Here’s how to tell if your yard is part of the tacky tourist tour in your city:
You have a ½ barrel spilling purple petunias (and the odd weed), surrounded by a medium-sized rock and a round dug-out area.
You have white, quartz pebbles in any part of your garden and especially beside the driveway in rectilinear rows of what resembles poodle-droppings.
You leave-up and plug-in your multicolored Christmas lights all year round.
You have a ceramic goose and you dress it up for all holidays including your dog’s birthday.
You buy inflatables, of any variety…even at Christmas, they are not cool and if you have more than one be prepared for midnight pin-attacks…to watch it die slowly.
Too many colors in your planting arrangement. Red and yellow and pink and green, purple and orange and blue…I can see a rainbow, see a rainbow, see a rainbow too. Enough said.
Even worse then that??? Fake flowers. So, you have a black thumb or you’re just lazy…let it go. Put some grass seed down instead. Fake flowers can melt in the sun, be covered with cat urine and they fade PDQ.
If you buy the following plants you are borderline (mind the pun) tacky: marigolds, petunias and begonias. These plants are wayyyy out of fashion (unless you grow marigolds in your herb gardens to put on salads). C’mon, really, get with the times and accept change. Go wild, throw in the odd Japanese Anemone or ornamental grass or really go crazy and throw in a gigantic allium that is bigger than your kid’s head.
Garden sculptures and garden ornaments are all about the usage. So, you like garden gnomes. Garden gnomes are great, but moderation is the key. Or, if you’re overly excited about the seven-million dwarfs, at bare minimum, keep them against the perimeter fence and out of the direct view of your neighbors windows. If you have them on your front lawn, whistling while they work, and NONE go missing by the end of the season, you know a) that no one wants the monstrosities and b) there are no such things as dwarfs or gnomes that come to life at night (or fairies for that matter).

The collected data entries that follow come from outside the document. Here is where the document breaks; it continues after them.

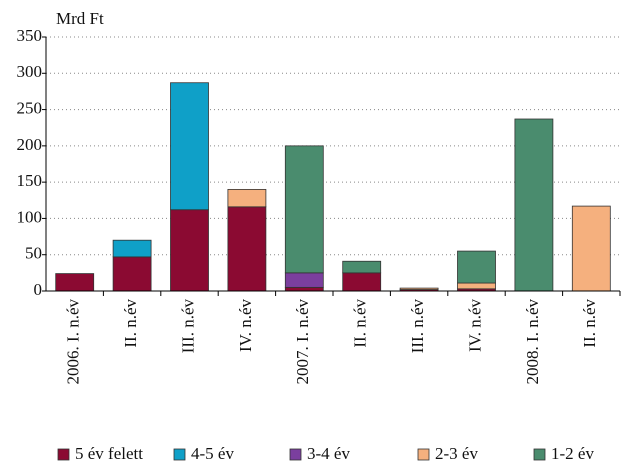 This screenshot has height=468, width=624. What do you see at coordinates (74, 342) in the screenshot?
I see `x-tick-label: 2006. I. n.év` at bounding box center [74, 342].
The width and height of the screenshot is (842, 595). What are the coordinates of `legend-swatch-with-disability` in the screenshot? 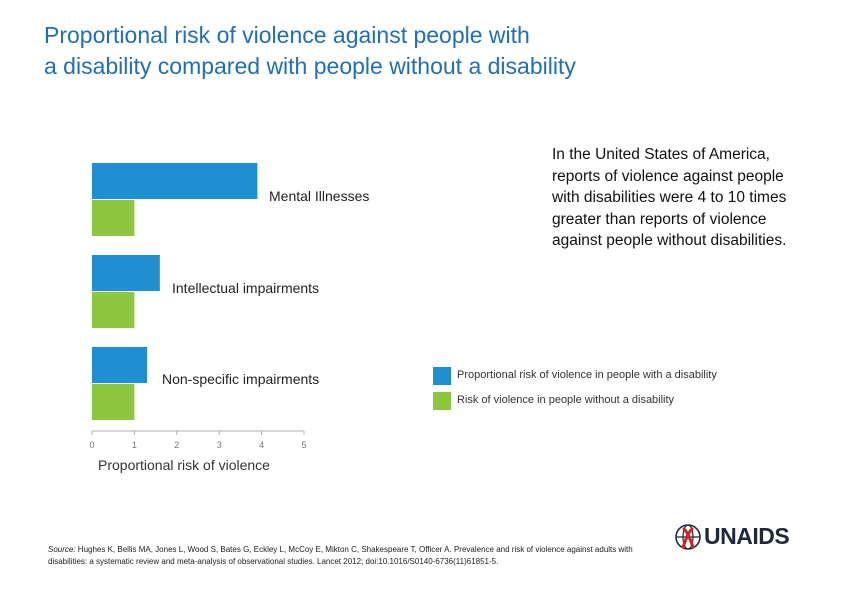 It's located at (442, 376).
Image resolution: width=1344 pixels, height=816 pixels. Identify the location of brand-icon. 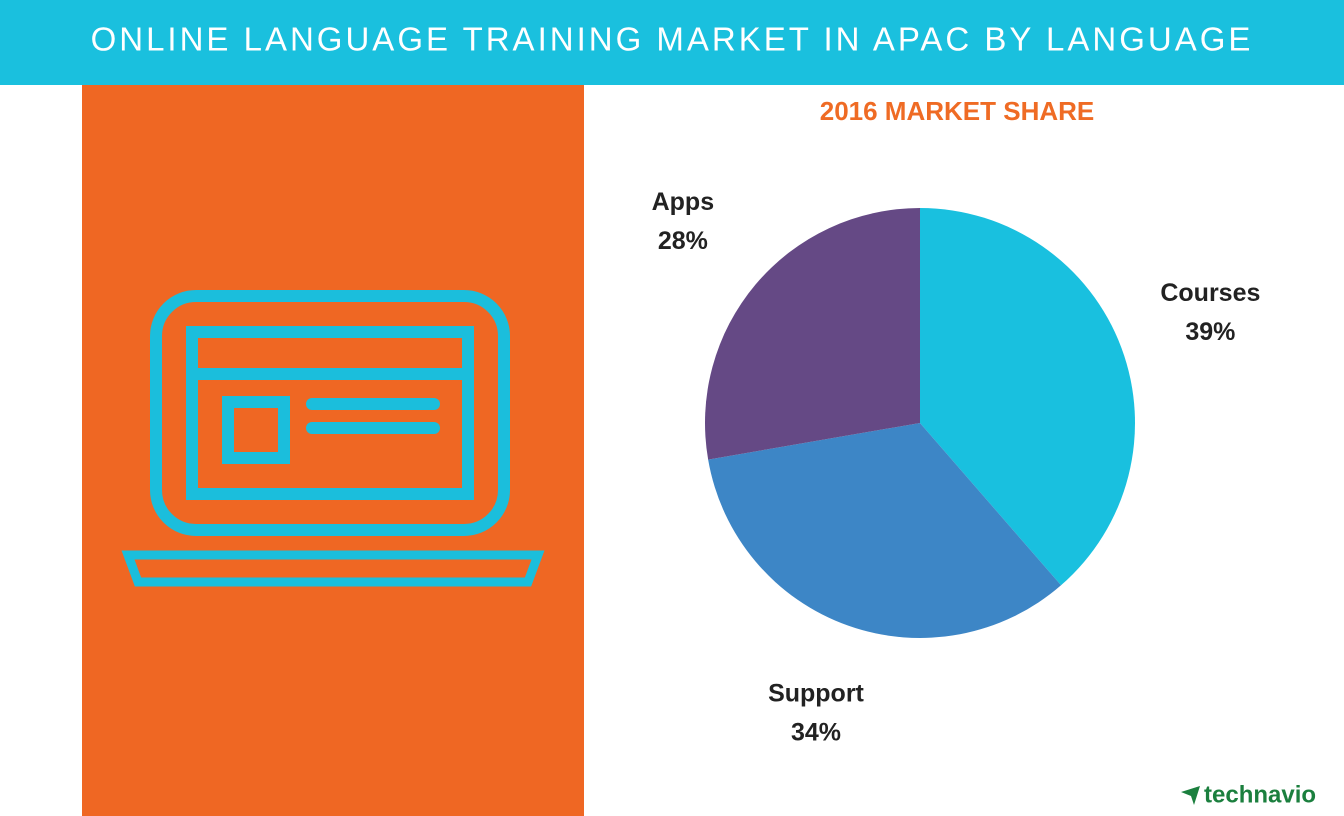
(1190, 796).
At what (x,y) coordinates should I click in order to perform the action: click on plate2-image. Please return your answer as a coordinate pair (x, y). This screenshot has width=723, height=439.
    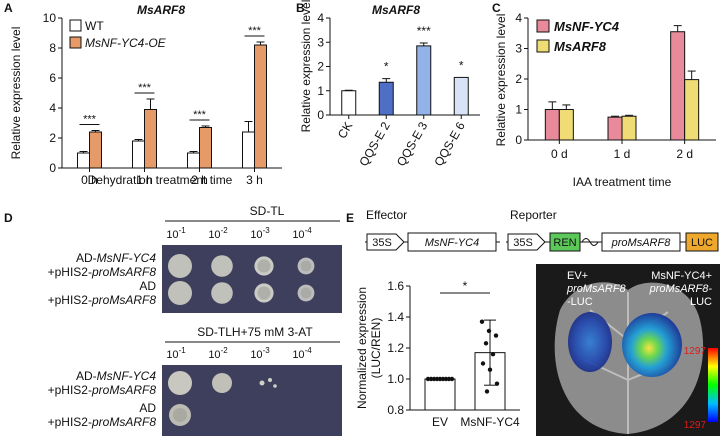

Plastic…anything plastic (not resin that looks like concrete) is a huge no, no! Think, would you put that in your house (well, you probably would if you have any of these yard and garden features listed)? If you wouldn’t, than think about this…your neighbors get a first impression of the interior of your home, by looking at the exterior. Also, your garden should be an extension of your home, like a room of its own.
House Butterflies. Ok, they were cute in the late 70’s. You know what? No, they weren’t even cute then. I bet some people have not bought a house that was up for sale because of the orange, metal monarch butterflies bolted to the side of the house instead of blissfully on their way to the mountains of Mexico.
A car on blocks looks, well, quite frankly abysmal.
Grass. Cut the stuff. If its soooo long you get bikini rash and wild animals come for dinner then you know it’s too long.
Flags. One or two decorative flags are nice, provided you don’t have any of the other stuff listed here, but more than that and oh my.
If you are reading this, chances are you have some style and pizzazz which follows through to a stylish garden. Therefore, there is that person on your street that has many of these items. My advice to you: walk by and note the number of the house, print off this article and mail it anonymously. Feel free to add your own notation about that one thing that drives you crazy…sit back and watch the bonfire.